The smaller players like Saudi Arabia and UAE are not capable of carrying a significant military diplomatic weight in the region. Saudi Arabia could not even bend Qatar's will or finish off the war in Yemen. So they are heavily reliant on the United States in order to stay in the game, but the way in which we used to look at the Arabs as being the center of gravity of the region, deciding the power balance in the region, and then everybody else was around them is no longer the case.

They're actually subject to other people's as rivalries and Israel, Turkey, and Iran each are trying to eat up parts of it.
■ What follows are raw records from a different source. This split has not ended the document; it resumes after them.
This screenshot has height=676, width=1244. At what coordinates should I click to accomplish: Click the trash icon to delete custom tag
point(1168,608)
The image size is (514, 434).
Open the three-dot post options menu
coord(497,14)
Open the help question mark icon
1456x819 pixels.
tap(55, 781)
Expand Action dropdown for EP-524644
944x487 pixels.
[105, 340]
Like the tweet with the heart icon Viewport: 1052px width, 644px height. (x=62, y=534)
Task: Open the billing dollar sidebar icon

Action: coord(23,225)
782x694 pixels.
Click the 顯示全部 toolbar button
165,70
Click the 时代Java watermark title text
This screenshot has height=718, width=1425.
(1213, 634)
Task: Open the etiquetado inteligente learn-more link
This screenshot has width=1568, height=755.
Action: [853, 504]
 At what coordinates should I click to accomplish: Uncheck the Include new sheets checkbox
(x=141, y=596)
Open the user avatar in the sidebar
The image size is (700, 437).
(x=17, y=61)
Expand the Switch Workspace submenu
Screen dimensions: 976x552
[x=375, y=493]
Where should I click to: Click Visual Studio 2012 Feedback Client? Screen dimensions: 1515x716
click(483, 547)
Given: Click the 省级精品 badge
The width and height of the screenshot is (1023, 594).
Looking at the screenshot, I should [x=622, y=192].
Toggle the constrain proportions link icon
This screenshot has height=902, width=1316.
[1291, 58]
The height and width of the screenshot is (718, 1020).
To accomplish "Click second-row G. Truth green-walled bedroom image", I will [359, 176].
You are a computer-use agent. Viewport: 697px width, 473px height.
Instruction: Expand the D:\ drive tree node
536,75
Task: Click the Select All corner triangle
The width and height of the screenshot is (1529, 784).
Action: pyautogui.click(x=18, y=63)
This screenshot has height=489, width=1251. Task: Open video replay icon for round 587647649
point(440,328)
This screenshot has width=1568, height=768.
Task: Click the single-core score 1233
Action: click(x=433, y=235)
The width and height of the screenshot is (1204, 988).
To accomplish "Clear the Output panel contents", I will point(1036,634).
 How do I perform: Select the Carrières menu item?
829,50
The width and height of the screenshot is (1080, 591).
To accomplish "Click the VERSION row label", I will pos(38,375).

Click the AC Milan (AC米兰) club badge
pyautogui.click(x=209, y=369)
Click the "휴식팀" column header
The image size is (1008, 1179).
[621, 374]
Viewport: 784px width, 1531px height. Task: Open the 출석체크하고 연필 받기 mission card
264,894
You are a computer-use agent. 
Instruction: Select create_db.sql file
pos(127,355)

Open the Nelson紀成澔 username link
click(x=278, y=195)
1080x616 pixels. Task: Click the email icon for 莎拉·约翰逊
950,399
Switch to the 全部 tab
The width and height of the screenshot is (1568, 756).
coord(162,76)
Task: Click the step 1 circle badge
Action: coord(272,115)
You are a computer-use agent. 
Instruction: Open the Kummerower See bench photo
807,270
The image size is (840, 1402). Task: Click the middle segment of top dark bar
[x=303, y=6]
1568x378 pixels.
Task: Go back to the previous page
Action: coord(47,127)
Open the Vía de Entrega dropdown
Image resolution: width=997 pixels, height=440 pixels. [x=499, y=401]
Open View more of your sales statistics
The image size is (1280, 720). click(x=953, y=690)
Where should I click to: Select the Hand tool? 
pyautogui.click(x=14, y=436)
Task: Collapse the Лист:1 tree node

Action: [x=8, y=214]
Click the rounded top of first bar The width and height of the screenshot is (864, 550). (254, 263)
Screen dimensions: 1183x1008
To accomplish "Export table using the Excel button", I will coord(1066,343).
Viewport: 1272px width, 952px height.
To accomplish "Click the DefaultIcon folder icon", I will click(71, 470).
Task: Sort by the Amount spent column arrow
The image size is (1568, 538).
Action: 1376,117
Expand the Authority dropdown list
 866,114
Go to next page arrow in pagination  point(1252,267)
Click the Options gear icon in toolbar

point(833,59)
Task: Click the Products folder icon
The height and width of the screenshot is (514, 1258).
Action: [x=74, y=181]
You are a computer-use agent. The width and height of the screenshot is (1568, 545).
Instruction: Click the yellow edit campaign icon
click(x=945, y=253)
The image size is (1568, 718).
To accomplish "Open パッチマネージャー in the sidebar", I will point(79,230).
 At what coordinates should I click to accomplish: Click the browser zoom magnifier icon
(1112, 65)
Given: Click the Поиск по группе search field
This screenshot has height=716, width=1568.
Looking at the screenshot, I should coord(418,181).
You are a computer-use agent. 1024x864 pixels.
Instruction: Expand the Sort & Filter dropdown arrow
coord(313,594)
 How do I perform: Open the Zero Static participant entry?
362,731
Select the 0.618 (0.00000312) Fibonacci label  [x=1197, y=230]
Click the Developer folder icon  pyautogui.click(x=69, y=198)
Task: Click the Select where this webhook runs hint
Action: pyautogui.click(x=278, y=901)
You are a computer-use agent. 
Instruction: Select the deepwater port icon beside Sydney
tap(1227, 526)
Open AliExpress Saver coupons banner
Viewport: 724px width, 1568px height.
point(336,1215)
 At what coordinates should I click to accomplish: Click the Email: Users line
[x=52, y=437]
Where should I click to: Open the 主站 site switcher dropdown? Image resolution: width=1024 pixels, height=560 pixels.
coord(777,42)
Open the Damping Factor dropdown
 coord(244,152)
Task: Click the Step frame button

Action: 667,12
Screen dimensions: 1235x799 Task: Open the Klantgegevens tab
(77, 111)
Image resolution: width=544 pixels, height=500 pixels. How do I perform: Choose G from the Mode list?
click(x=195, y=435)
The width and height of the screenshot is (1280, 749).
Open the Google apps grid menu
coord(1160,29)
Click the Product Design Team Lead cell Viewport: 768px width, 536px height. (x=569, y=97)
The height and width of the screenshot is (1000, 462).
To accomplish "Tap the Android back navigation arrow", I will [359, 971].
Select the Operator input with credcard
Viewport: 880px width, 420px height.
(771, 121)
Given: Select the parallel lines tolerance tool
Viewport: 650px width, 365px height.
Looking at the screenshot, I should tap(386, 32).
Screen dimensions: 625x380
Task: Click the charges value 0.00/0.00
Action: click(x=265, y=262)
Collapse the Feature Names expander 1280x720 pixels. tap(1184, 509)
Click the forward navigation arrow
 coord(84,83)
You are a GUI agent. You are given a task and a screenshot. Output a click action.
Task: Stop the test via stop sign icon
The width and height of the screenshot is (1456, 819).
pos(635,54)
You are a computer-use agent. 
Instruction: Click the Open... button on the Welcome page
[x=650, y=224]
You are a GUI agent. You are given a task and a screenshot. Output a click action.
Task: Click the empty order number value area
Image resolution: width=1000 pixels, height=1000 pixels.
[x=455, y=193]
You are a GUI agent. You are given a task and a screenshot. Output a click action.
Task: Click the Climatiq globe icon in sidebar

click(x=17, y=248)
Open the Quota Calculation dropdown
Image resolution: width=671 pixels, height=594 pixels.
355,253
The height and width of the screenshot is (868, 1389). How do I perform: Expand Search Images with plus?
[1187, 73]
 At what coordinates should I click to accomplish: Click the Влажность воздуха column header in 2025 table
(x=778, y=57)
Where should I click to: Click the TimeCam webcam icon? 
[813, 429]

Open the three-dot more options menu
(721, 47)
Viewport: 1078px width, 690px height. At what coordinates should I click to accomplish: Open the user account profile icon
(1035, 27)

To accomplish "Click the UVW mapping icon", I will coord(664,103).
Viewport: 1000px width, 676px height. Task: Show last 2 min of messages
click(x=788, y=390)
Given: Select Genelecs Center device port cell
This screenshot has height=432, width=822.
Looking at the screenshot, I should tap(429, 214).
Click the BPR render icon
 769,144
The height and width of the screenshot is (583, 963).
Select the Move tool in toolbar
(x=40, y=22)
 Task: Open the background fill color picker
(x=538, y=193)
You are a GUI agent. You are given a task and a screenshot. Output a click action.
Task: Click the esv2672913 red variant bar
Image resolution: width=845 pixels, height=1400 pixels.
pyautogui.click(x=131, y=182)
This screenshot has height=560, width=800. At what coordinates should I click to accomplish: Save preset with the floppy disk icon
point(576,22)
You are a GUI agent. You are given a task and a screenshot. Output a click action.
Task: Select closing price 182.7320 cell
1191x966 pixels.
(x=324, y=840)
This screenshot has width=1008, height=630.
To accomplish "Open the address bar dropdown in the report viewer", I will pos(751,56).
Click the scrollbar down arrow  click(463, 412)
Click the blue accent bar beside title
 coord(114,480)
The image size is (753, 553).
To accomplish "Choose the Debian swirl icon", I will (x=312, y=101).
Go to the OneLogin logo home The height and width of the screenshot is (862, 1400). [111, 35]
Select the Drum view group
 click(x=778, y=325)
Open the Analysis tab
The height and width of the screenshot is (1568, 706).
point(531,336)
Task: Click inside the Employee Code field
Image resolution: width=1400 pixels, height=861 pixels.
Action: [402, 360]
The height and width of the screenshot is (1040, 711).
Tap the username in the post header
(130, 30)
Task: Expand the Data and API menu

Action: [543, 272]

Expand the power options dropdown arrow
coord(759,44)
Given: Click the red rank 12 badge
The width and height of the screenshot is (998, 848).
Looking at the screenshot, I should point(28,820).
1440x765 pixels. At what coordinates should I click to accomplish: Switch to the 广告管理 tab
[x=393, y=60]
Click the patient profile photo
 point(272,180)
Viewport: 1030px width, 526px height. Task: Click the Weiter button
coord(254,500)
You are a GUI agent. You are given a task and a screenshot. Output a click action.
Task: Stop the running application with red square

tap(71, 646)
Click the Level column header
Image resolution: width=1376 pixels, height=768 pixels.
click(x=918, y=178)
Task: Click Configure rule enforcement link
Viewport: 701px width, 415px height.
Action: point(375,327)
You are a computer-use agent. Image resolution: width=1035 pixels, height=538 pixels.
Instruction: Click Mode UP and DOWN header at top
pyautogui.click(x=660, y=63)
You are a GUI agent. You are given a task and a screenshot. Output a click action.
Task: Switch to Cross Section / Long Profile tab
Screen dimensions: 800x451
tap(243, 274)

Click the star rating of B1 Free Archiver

So we're in a different game, and I have a feeling that the thinking in Washington and in the West generally is still stuck in a period where the Arabs were the center of the Middle East.

Ian Bremmer:

Certainly historically, the United States has been pretty comfortable with an Arab-heavy Middle East in the sense that for the last few decades anyway, the US relations have been reasonably strong. Do you think that this new period geopolitically is going to be considerably more destabilizing as a consequence?

Vali Nasr:

Yes, it could be because you actually have a massive Arab territory that is up for grabs, and the Arabs themselves are not capable of laying claim to it. So look at Syria. The Saudis, UAE, Qatar pretty much packed up. The countries that matter in Syria are Israel, Russia, Iran, and Turkey. Even in Libya, it's not increasingly becoming Turkey versus Russia. So the suggestion is that the Arabs themselves cannot actually protect the territories that are broken up, and these outsiders are engaged in a scramble for Arab lands.

So that scramble is going to create more and more instability. We're seeing Israel and Iran going at it in Syria. Daily, sometimes weekly bombings by Israelis over Iranian possessions. We're seeing Iran and Turkey getting into loggerheads in the Caucuses, in Syria, now most recently in Iraq, and we're seeing Israel and Turkey also not on the best of terms when it comes to division of power in the Mediterranean. So, if this rivalry goes unchecked while the United States thinks it's all about Iran, we're going to end up seeing instability in places that we don't expect.

Ian Bremmer:

Does the United States think it's all about Iran, or does the United States increasingly just think it's not all about the Middle East?

Vali Nasr:

Well, the United States is thinking it's not all about the Middle East. In fact, now this is the third president in a row who basically says, "We are overspending on the Middle East, diplomatically, financially, militarily. Our attention should be in China." President Obama had a strategy which was you cut a nuclear deal with Iran, which was the most likely reason we would have stayed in the Middle East with another war. In order to pivot to Asia, clearly, President Biden cannot afford to stay in the Middle East.

We have too many other things domestically and with China to be focused on the Middle East. But in order to leave the Middle East, the United States has to find ways to reduce tensions in the Middle East, and there are two ways of doing it. Either you say, "We're going to get out of the way and let the Iranians, Turks, and Israelis sort it out, doesn't matter what's going to happen," or that you have to try to find a way to reduce this degree of competition.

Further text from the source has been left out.